• **PROBLEM**:
All records are to be reproduced verbatim, with images omitted.

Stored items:
- - - -
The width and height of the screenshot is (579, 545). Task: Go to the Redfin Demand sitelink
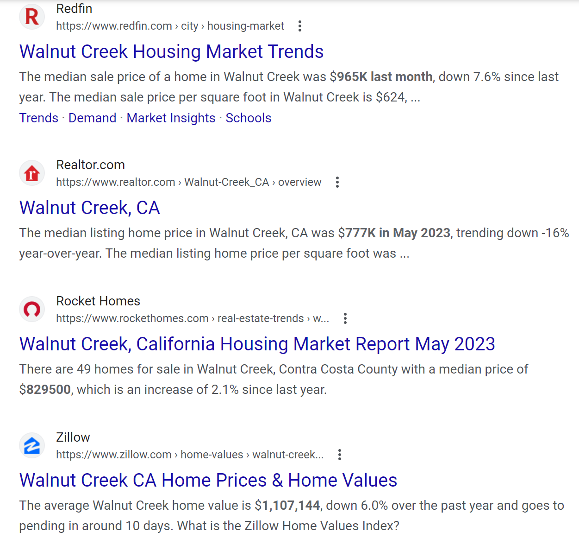point(93,118)
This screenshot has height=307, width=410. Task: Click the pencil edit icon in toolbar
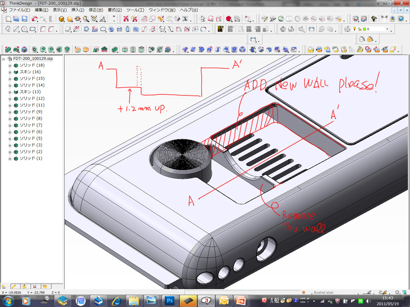[265, 19]
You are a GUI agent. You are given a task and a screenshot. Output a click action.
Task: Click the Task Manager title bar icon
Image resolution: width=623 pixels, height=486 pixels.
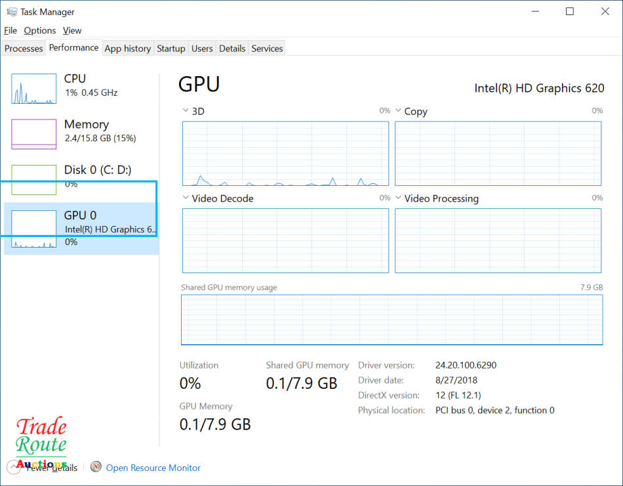click(x=12, y=12)
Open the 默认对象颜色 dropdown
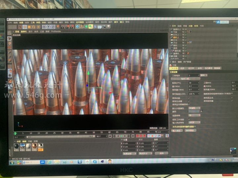 [194, 108]
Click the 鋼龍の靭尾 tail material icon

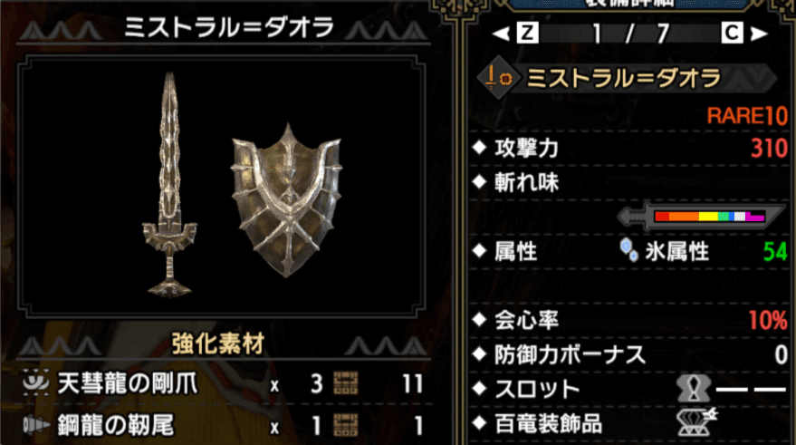[x=36, y=425]
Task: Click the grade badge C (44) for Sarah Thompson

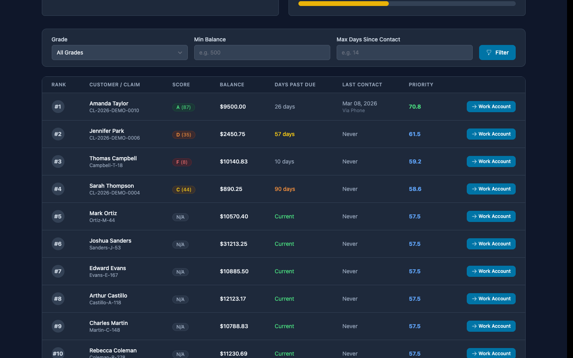Action: coord(183,190)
- - - -
• **PROBLEM SOLUTION**:
The width and height of the screenshot is (579, 545). Task: Go to the Redfin Demand sitelink
point(93,118)
This screenshot has height=307, width=410. Task: Click the pencil edit icon in toolbar
[265, 19]
You are a GUI agent. You are given a task and a screenshot. Output a click action.
Task: Click the Task Manager title bar icon
Image resolution: width=623 pixels, height=486 pixels.
click(x=12, y=12)
Open the 默认对象颜色 dropdown
 [194, 108]
Click the 鋼龍の靭尾 tail material icon

[x=36, y=425]
Task: Click the grade badge C (44) for Sarah Thompson

Action: coord(183,190)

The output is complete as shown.